Time from zero (no install) to first memory stored and searchable.

simple-memory MCP git-memory
Prerequisites Node.js, npm git, bash
Install steps npm install + MCP config + VS Code restart curl one file + chmod
VS Code restart Required Not required
Time to first memory Minutes 0.6s
Works on SAW/devbox ⚠️ Needs Node.js ✅ git is pre-installed
Works in CI Needs MCP runtime ✅ Just bash
Works offline ❌ (MCP server dependency)
Works on Termux (mobile) ⚠️

Unit Tests

54 tests across 4 suites, all passing.

Suite Tests Coverage
test-basic.sh 25 init, add, tags, stats, export, show, recent, help, errors
test-dedup.sh 6 duplicate detection, false positives, short messages, --yes mode
test-search.sh 12 OR, AND, case insensitivity, tag search, dedup, edge cases
test-sync.sh 11 remote setup, pull/push, divergent history, data loss check

Auto-Capture Quality Audit

Audited all memories tagged [auto] in a production simple-memory MCP store (10 memories, one week).

Category Count %
Genuinely valuable 2 20%
Context dump (stale quickly) 2 20%
Trivial/noise 5 50%
Duplicate 1 10%

Pattern

The 2 valuable auto-saves both corrected a wrong mental model — the kind of thing you'd want to remember. The 5 noise entries were ephemeral session activity the agent happened to observe. The heuristic doesn't distinguish "user discovered something important" from ambient activity.

Impact on the comparison

Silent auto-capture (often cited as an MCP advantage) is actually a liability at this signal-to-noise ratio. Terminal-visible saves (git-memory) let you notice and reject noise in real time.
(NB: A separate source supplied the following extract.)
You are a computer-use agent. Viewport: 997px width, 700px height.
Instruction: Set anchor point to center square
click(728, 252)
SKILL.md auto-capture rules are tightened to require a higher bar for [auto] tagged saves.


Where git-memory Wins

  • Zero dependencies — works anywhere git exists
  • Offline-first — no server, no network needed
  • Cold start — 0.6s from nothing to first memory
  • Transparency — every memory is a git commit, inspectable with any git tool
  • Portability — SAW, devbox, Termux, CI, bare Linux
  • No compile/rebuild cycle — edit SKILL.md or the bash script and you're done. MCP needs TypeScript rebuild + server restart.
  • Visible auto-capture — terminal commands let you catch noise. Silent MCP saves accumulate junk unnoticed.
  • Dedup built-in — warns before storing near-duplicates. MCP has none.
  • Cross-agent compatibility — SKILL.md works in VS Code Copilot, Claude Code, Cursor, any agent that reads files. MCP only works in MCP-compatible clients.
  • No maintenance — no server process to monitor, restart, or debug.
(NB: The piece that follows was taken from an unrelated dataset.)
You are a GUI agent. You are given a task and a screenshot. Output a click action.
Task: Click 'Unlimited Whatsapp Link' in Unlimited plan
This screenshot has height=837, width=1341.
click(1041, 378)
Where simple-memory MCP Wins

  • Structured API — native tool calls, no terminal parsing
  • Relevance ranking — results scored by relevance, not just grep matches

Where They're Equal

  • Recall quality (when tuned: AND search vs limit:50)
  • Token efficiency (~same chars per result)
  • Full content retrieval (identical data)
  • JSON output (git-memory --json matches MCP structured responses)

Not yet tested: failure recovery, parallel write safety, cross-platform (macOS/Linux/WSL2).